A key passage in this article is this:
"No more responsible than approval of medications not scrutinized by FDA" is quite on target. I personally would use a stronger term than deficient responsibility, however: deliberate reckless indifference to health IT safety seems more descriptive.
Admittedly, clinical evaluation of new products poses challenges for vendors who would need to find facilities willing to accept the administrative burdens of assessing systems that may ultimately fail. [In other words, it will cost them to improve the safety of their products, a core competency they should have developed decades ago - ed.]
Such facilities would also experience delays in receiving incentive payments because they would use uncertified systems during the evaluation period. However, certification of HIT that has not been thoroughly evaluated is no more responsible than approval of medications or devices that have not been carefully scrutinized by the FDA
The authors do note that:
The delegation of EHR approval responsibilities to ATCBs will ease HHS’s regulatory burdens and likely supply an adequate pool of experts for HIT testing. HHS is authorized to monitor ATCBs through on‐site visits, reports, and review of documentation.

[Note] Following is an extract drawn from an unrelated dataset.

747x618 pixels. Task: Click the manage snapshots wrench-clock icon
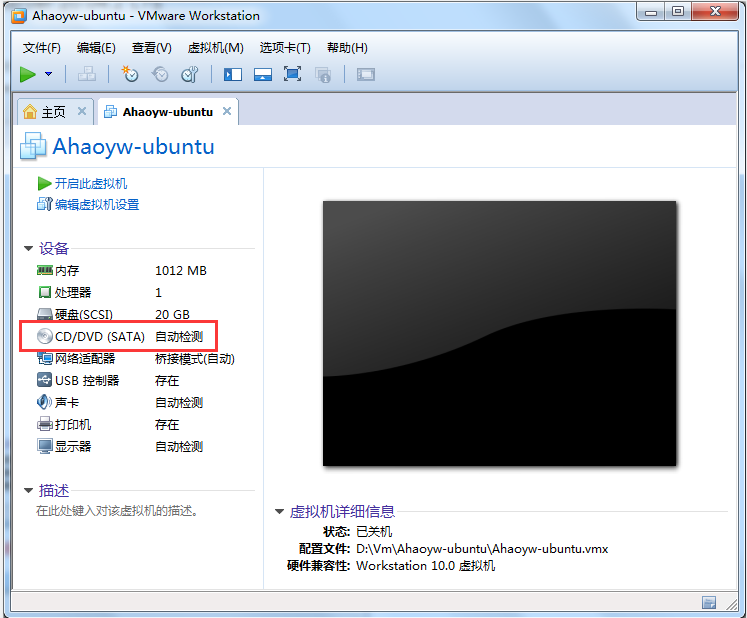click(189, 74)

It remains to be seen if these measures will ensure that ATCB members are qualified, competent, and free of conflict of interest. These issues will become more critical if HHS eventually requires rigorous clinical testing of EHR systems as described above.
Considering the track record of the pharma and medical device industries as presented in many case examples at this blog, "qualified, competent, and free of conflict of interest" is a tall order indeed for the health IT industry and its "certifiers."
The authors again state the obvious (albeit an "inconvenient truth"):
... it is naive to assume that any use of HIT is better than no use of HIT. [This warning echoes the "use equals success" fallacy as described by Karsh et al. in their recent JAMIA article described here - ed.]
EHR systems constitute complex technology that can introduce errors as well as prevent them. Medical errors can occur because of computer bugs, computer shut‐downs, or user mistakes that may be attributable to a flawed user interface. Through communication tools, electronic ordering, decision support features, and data management, EHR systems will guide many aspects of patient care. Treatment success will often depend on their proper functioning.
HHS’ new regulations constitute positive first steps and a laudable reversal of a relatively lawless approach to EHR system design and deployment. Previously, the only certification program was offered by the Certification Commission for Health Information Technology, a private industry group that was not subject to regulation.
I used terms such as "wild west", "out of control" and "pre-Flexnerian" to describe the HIT industry. That an attorney would use the term "lawless" seems quite fitting to describe similar observations.
Finally, they state:
Still, much more work must be done to protect public health in the digital era. We urge that future meaningful use and certification criteria and the post‐2011 permanent certification program be more attentive to safety issues.
EHR system approval should be no less rigorous than the FDA’s process for drug and device approval because HIT is as safety‐critical for patients. A prime criterion for certification should be a documented history of safe operations in a number of clinical environments.
The federal government would be wise to focus less on the speed of EHR adoption and more on product quality. Only through sufficient safeguards for EHR system safety can this technology fulfill its promise to dramatically improve individual and public health outcomes.
In my opinion, the HITECH timelines are far too ambitious (I sense a similar sentiment "between the lines" in the above passage). Perhaps it's time for those timelines to be revisited.
A new Congress should take that on, or defund HITECH and rewrite it to prevent patient harm and AHLTA and UK NPfIT-like debacles, to save billions of taxpayer dollars we really don't have to spare at the moment.